"""

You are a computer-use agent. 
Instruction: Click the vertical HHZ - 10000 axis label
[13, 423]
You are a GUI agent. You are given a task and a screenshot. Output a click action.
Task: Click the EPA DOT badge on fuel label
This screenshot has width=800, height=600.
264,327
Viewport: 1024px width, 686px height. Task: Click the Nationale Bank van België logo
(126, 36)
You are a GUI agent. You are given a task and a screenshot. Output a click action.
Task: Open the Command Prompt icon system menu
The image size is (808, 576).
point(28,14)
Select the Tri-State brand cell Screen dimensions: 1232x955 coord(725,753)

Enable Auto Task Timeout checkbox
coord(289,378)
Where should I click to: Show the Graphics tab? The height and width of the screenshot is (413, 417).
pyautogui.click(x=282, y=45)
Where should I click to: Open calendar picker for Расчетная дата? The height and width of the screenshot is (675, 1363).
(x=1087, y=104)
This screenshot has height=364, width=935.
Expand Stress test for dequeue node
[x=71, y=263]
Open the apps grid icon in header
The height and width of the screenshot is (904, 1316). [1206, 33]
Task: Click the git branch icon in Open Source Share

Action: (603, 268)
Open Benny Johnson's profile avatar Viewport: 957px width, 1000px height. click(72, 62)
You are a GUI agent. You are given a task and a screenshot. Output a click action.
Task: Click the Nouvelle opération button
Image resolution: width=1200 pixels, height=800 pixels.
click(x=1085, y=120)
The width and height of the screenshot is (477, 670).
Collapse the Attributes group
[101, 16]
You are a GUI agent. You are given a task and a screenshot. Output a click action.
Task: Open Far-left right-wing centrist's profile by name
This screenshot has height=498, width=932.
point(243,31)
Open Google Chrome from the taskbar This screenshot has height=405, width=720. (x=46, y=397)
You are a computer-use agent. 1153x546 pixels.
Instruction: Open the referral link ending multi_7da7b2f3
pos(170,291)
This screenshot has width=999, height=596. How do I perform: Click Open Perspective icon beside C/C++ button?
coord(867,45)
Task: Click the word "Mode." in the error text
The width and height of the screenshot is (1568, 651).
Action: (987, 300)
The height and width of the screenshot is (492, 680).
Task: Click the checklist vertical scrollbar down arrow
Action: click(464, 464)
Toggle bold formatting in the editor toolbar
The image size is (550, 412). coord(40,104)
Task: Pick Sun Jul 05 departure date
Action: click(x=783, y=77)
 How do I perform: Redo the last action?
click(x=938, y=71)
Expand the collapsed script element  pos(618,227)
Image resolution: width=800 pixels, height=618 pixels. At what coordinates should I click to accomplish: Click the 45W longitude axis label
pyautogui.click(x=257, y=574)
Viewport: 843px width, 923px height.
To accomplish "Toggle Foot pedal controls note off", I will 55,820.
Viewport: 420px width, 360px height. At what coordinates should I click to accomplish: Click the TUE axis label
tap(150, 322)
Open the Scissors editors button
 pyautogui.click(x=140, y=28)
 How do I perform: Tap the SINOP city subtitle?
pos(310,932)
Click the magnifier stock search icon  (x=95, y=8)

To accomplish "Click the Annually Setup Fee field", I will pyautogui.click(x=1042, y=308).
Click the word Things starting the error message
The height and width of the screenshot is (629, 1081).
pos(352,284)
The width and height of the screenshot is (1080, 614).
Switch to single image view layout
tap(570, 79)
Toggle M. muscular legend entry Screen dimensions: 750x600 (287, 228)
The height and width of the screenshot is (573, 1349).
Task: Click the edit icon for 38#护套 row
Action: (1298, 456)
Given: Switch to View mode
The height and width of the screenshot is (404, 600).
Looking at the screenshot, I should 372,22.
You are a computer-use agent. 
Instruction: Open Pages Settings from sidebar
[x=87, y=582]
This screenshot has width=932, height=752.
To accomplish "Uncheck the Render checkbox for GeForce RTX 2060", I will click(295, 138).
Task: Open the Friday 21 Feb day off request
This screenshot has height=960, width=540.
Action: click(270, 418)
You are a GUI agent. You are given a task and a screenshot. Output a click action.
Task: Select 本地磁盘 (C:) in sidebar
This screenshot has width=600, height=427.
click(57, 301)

"""

Activity — Each line in the data that holds the string "Select" needs to be copied.

Final answer —
Select the Tri-State brand cell Screen dimensions: 1232x955 coord(725,753)
Task: Select 本地磁盘 (C:) in sidebar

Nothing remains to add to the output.